El crédito, de Jordi Galcerán, con dirección de Gerardo Vera, en el Palacio
de Festivales de Santander.
Jordi Galcerán siempre ha salido
triunfante en las distancias cortas: las que median entre escenario y patio de
butacas, alardeando de ese don que logra convencernos hasta de lo inverosímil,
básicamente con dos estratagemas: personajes al límite de su realidad y contextualización
actual, familiar para cualquiera de nosotros.
El crédito no es una excepción.
Si la política más candente o la voracidad del mercado laboral han sido otras
de sus marcas de éxito, la crisis financiera contemporánea y las retenciones en
el flujo de crédito constituyen otra rentable fuente de inspiración que permite
al dramaturgo, desde su atalaya general, construir una catástrofe personal en
clave de tragicomedia.
Un director de banco y un
solicitante de crédito se enfrentan en una dispareja situación que, paulatina e
inexorablemente, se va invirtiendo hasta dejar al prepotente en absoluta
indefensión. ¿El secreto del texto radica, tal vez, en que acaricia el oculto deseo
que podría albergar cualquier espectador de que esa situación fuera real?

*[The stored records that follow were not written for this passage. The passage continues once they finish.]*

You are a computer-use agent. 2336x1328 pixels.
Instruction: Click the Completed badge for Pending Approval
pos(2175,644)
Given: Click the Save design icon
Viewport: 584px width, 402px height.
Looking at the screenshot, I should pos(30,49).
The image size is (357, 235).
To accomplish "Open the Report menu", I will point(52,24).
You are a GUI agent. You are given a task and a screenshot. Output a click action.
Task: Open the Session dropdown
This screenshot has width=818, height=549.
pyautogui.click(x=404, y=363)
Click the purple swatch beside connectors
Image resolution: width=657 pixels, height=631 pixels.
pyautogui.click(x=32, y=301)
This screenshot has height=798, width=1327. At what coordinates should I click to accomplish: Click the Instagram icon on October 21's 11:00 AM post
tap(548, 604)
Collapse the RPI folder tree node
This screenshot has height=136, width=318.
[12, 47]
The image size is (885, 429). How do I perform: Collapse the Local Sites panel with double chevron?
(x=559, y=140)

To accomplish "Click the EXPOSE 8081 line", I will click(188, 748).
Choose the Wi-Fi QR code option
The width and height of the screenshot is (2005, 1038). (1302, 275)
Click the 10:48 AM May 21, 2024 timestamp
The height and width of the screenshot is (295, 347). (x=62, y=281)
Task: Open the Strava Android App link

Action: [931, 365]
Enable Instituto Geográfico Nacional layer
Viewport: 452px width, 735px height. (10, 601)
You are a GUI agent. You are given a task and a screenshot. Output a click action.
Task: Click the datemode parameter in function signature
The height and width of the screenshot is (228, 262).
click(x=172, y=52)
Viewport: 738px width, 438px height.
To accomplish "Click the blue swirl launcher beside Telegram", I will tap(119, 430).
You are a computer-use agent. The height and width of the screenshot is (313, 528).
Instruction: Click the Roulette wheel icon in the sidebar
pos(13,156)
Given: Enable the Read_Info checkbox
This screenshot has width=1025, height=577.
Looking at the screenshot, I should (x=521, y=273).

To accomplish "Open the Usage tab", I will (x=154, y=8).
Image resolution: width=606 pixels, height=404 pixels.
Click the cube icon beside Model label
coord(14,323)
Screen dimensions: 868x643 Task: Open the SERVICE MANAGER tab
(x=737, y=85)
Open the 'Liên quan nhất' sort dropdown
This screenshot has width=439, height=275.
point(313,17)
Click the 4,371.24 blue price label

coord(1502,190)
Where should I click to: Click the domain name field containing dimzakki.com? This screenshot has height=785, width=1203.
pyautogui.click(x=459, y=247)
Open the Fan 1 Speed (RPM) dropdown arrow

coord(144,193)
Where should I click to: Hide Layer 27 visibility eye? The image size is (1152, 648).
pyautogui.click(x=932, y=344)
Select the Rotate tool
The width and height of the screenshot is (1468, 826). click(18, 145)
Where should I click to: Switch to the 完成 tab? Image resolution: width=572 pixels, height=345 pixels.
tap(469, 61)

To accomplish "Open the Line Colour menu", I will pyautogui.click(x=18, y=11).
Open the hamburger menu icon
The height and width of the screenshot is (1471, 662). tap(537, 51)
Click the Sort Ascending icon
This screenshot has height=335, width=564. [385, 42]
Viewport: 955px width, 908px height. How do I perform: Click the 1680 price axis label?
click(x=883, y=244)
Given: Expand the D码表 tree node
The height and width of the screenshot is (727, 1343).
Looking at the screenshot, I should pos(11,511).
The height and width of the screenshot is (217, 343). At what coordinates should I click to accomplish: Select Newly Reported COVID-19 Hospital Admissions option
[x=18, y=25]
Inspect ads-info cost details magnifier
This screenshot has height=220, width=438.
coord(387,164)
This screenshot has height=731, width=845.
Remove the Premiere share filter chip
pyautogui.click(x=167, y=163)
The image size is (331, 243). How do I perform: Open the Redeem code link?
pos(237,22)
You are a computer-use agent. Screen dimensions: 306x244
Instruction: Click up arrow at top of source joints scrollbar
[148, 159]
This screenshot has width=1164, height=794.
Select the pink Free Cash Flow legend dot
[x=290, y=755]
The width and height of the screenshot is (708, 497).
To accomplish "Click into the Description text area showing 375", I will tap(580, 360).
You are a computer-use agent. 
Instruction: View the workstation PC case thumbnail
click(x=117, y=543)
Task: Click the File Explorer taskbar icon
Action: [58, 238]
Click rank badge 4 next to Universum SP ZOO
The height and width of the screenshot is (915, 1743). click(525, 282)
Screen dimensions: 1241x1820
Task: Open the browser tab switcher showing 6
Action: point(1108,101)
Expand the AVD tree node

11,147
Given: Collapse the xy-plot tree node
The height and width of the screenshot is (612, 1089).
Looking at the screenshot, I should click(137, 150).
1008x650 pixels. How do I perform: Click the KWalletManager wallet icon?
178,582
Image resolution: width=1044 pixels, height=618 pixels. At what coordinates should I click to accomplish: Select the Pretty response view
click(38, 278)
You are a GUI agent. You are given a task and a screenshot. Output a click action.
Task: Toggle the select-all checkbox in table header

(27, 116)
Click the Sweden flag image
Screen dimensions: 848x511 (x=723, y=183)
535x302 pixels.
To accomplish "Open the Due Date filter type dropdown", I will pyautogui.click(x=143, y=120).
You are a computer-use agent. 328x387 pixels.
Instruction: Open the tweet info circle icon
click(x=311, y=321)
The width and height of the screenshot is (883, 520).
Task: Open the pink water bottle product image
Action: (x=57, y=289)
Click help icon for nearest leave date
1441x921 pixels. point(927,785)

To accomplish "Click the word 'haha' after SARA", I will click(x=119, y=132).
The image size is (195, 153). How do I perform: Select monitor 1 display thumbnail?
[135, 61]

El crédito, aun cayendo en algún que otro tópico, está escrita con
soltura y gracia indiscutibles, con un ritmo sostenido que no desmaya hasta el
punto final. Por lo demás, la obra desata cinismo y carcajada apoyándose en dos sólidos bastiones: Carlos Hipólito, insolente banquero; y Luis Merlo, insolente
prestatario. Ambos juegan sus cartas argumentales y dramáticas con total
maestría, resultando siniestros y lamentables por igual, en un tour de force que nos hace quitar el sombrero.
Una escena minimalista atenta a
los detalles esenciales, la excelente dirección de Gerardo Vera y el espléndido
trabajo de actores hacen de El crédito un montaje que obtiene lo que busca:
la risa... y un leve tintineo de inseguridad. Ese que nos dice que nada perdura
y que en cualquier momento podemos dominar o ser pisoteados.